Sitar Teli is Managing Partner at VC firm Connect Ventures. She says, "Don’t forget to follow up straight after the meeting — poor manners don’t look good on anyone. Don’t send an essay — just a quick note with the key bullet points, takeaways from the meeting and additional answers to any questions you might not have been able to adequately answer during the meeting." Sending this email also enables you to develop a certain cadence to your interactions that will bring you to the front of the investor's mind more regularly. By summarising the agreed next steps you are also putting some gentle pressure on the investor to come through for you; to involve their colleagues, or perhaps arrange the next call. A professional reminder that the ball is in their court.

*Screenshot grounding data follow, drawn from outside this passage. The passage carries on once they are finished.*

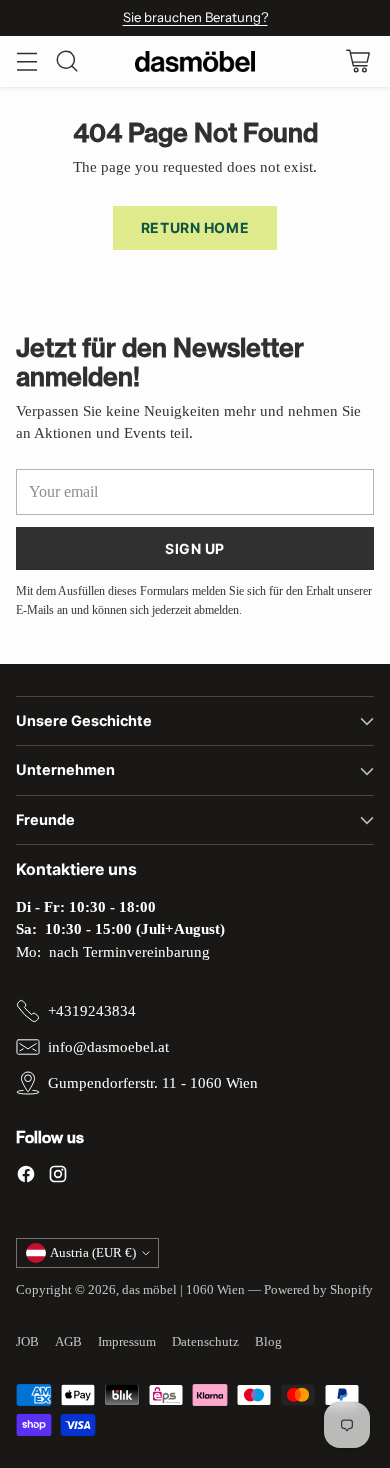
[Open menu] (26, 61)
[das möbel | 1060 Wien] (195, 61)
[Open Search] (66, 61)
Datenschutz (205, 1341)
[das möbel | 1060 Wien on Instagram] (58, 1177)
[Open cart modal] (357, 61)
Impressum (127, 1341)
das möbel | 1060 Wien (183, 1289)
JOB (27, 1341)
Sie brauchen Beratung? (195, 17)
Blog (268, 1341)
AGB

Don't forget to copy ALL those who attended the meeting, especially any junior team members that accompanied the VC Partner. Zoom pitching tends to narrow down the attendee list and in some cases it may just be 1/1. But when others attend, forgetting to copy in VC Associates, Principals or Researchers is a no-no. They are going to have an important role to play in assessing your business, so don't inadvertently put noses out of joint. And when that "sorry, we're going to pass this time" email arrives, as it frustratingly will 9 times out of 10, that also deserves a polite follow-up. This time, a 'thank you' email. You may not feel it's deserved but this is the email that says most about you. That will get recorded in the CRM for next time. And there often is a next time.
2. Other pieces really worth reading this week:
European VCs examine Russian ties
In Sifted this week, an analysis of how European VCs are now scrambling to assess the impact that unprecedented sanctions could have on how they do business. “If a fund had a Russian LP investor who is not targeted by sanctions, the fund could continue to accept investments from that person from a legal perspective,” explains Mike Casey, from law firm Wilson Sonsini, “although the fund may encounter both commercial and reputational challenges by doing so."
The Company-Building Cornerstones Every Founder Needs to Focus On
In this exclusive interview in the First Round Review, Dharmesh Shah, Founder of HubSpot, traces back the 15-year journey from startup. He highlights five company-building cornerstones that founders face and shares his advice — from choosing a co-founder, architecting your role and bringing aboard the early team, to getting feedback as the company grows and crafting a culture that will scale.
LP Expectations vs. VC Realities
From VC Finn Murphy, an article that reveals one of the biggest investor anxieties. "The power-law always determines VC returns. So while getting a 5x here and there was nice, it wasn’t going to put you on the Midas List. Now with even higher expectations, investors are much more inclined to want to take a higher likelihood of a zero with a low likelihood of a 50x, than a guarantee of a 5x on their money....The biggest fear investors have isn’t losing money. It’s their best investment selling long before they should."